Monday, September 9, 2013

Tuesday September 10 Housing and Economic stories


Subprime Squeezed as Auto-Lender Costs Increase  - (www.bloomberg.com) Borrowing costs are rising for subprime auto lenders in the asset-backed bond market, squeezing profit margins and pressuring firms to make even riskier loans. A General Motors Co. (GM) unit that makes car loans to people with blemished or limited credit sold top-rated securities backed by the debt to yield 45 basis points more than the benchmark swap rate on Aug. 7, almost double the spread it paid on similar notes in April, according to a person with knowledge of the transactions. American Credit Acceptance Corp., the Spartanburg, South Carolina-based buyer of “deep subprime” loans, paid 225 basis points over benchmarks to sell A rated debt on July 31, up from 165 in March. Subprime lenders lured into the market by low financing costs during the past three years now face being pushed out as rates reverse, according to Moody’s Investors Service. Funding costs are climbing as the Federal Reserve considers reducing $85 billion of monthly bond purchases that have steered investors to riskier, higher-yielding debt.

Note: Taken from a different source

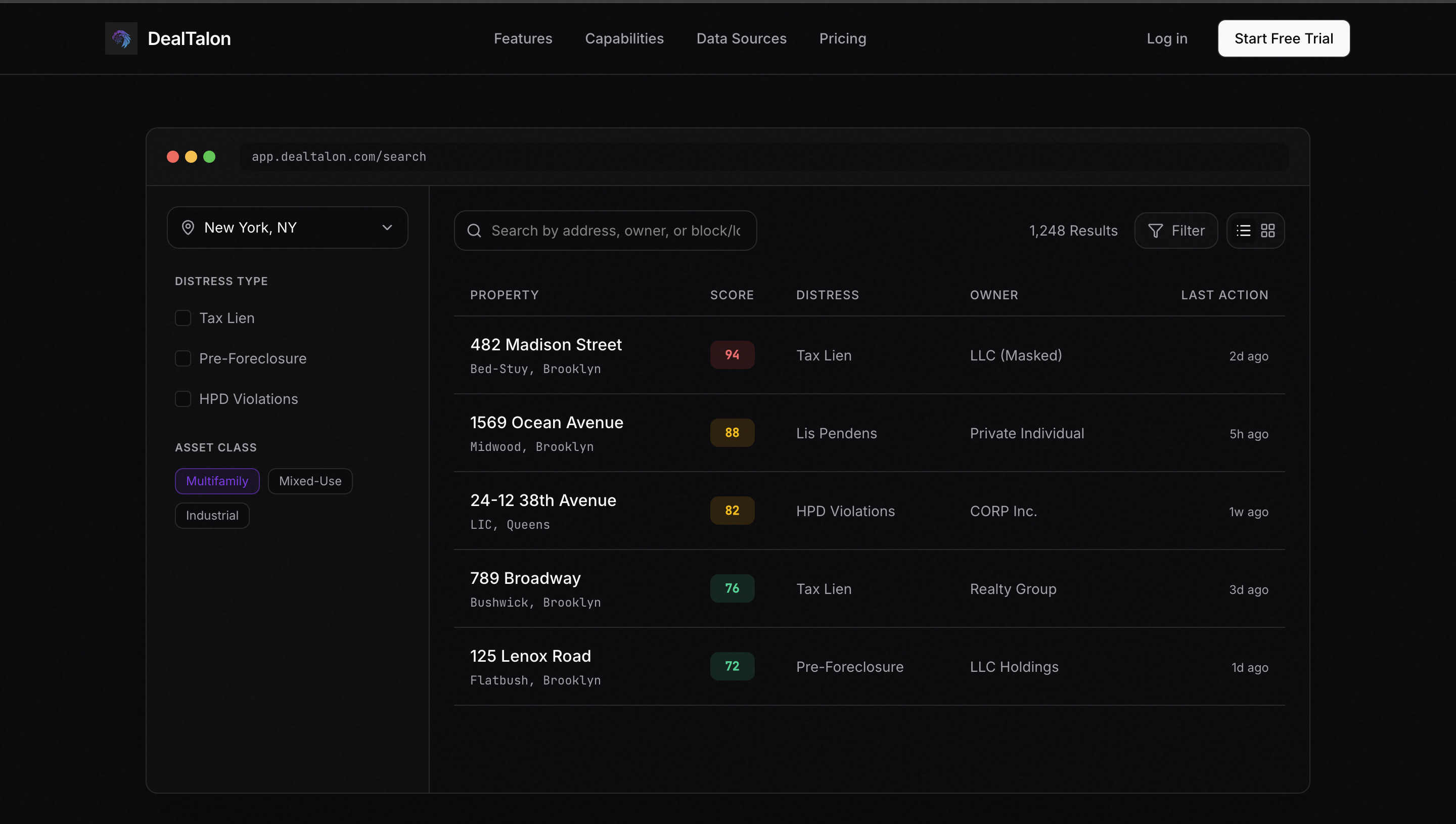
Task: Open the Filter panel
Action: (1176, 231)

Dishwashers Beat Clothes as U.S. Moms Use Hand-Me-Downs - (www.bloomberg.com) Shannon Burke is typical of many American shoppers these days. She’s pouring money into her home and cutting back on everything else. “If we don’t need it, we don’t buy it,” said Burke, a 33-year-old mother from Abington, Massachusetts, whose two kids are mostly making do with hand-me-downs. “The money can be spent on our home. The more valuable our home is, the better it is for us in the long run.” That’s great news for companies such as Lowe’s Cos. and Home Depot Inc. Both reported blowout second quarters as millions of Americans, drawing confidence from a recovering housing market, loaded up on dishwashers, bathtubs and wall tile. It’s not so good for retailers selling clothes and other general merchandise. In recent weeks, chains from Wal-Mart Stores Inc. to Nordstrom Inc. to Macy’s Inc. missed sales estimates and cut forecasts.

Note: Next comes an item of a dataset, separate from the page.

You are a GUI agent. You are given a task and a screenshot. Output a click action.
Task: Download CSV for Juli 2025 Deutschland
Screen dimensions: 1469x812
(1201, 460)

Emerging markets central banks’ emergency reserves drop by $81bn - (www.ft.com) Central banks in the developing world have lost $81bn of emergency reserves through capital outflows and currency market interventions since early May, even before renewed turmoil in emerging markets. The figure, which excludes China, is equal to roughly 2 per cent of all developing country central bank reserves, according to Morgan Stanley analysts, who compiled the data from central bank filings for May, June and July. However, some countries have suffered more precipitous drops. Indonesia has lost 13.6 per cent of its central bank reserves from the end of April until the end of July, Turkey spent 12.7 per cent and Ukraine burnt through almost 10 per cent. India, another country that has seen its currency pummelled in recent months, has shed almost 5.5 per cent of its reserves. Central bank reserves are held to act as a safety buffer against turmoil, and are on average still far larger than during past emerging market crises. But the pace of the drops have spooked some investors and analysts.

Mortgage rates hit two-year high - (money.cnn.com) The average weekly rate for a 30-year fixed-rate mortgage jumped to a two-year high, Freddie Mac said on Thursday. The rate is now 4.58%, up from 4.4% the prior week. That is the highest level for the 30-year in more thantwo years, since it hit 4.6% on July 7, 2011, according to Freddie Mac spokesman Chad Wandler. Wandler attributed the increase to an improving housing market. He also cited investor concerns about when the Federal Reserve will taper its government bond-buying program, which could affect interest rates. Rising rates could also affect the housing market going forward. A recent survey by real estate company Trulia found that an increase in mortgage rates was the prime concerns among 41% consumers, who worried about that more than price increases.

The Financial Crisis That Refuses to Go Away - (www.telegraph.co.uk) Emerging markets such as Brazil, India and Turkey have an outbreak of the jitters, and it’s hard to see a happy outcome. Oh what a tangled web central bankers weave, when first they practice to deceive. As was always predictable, exiting the “quantitative easing” the US Federal Reserve, the Bank of England and others launched in the wake of the credit crunch to support failing banking systems and collapsing demand is proving an exceptionally tricky business. It threatens almost as many problems for the world economy as the original money-printing was trying to solve. There is no mess quite so bad, it might be said, that central bank intervention doesn’t make worse. The latest example of this old truism is the renewed turmoil in emerging economy currency, debt and equity markets. This has become so intense over the past week that it invites parallels with the emerging markets crisis of the late Nineties, an event that arguably lit the fuse on the all-encompassing Western banking crisis that occurred a decade later. Thus does the policy response to one bubble-induced crisis merely re-infect and lead inexorably to the next one.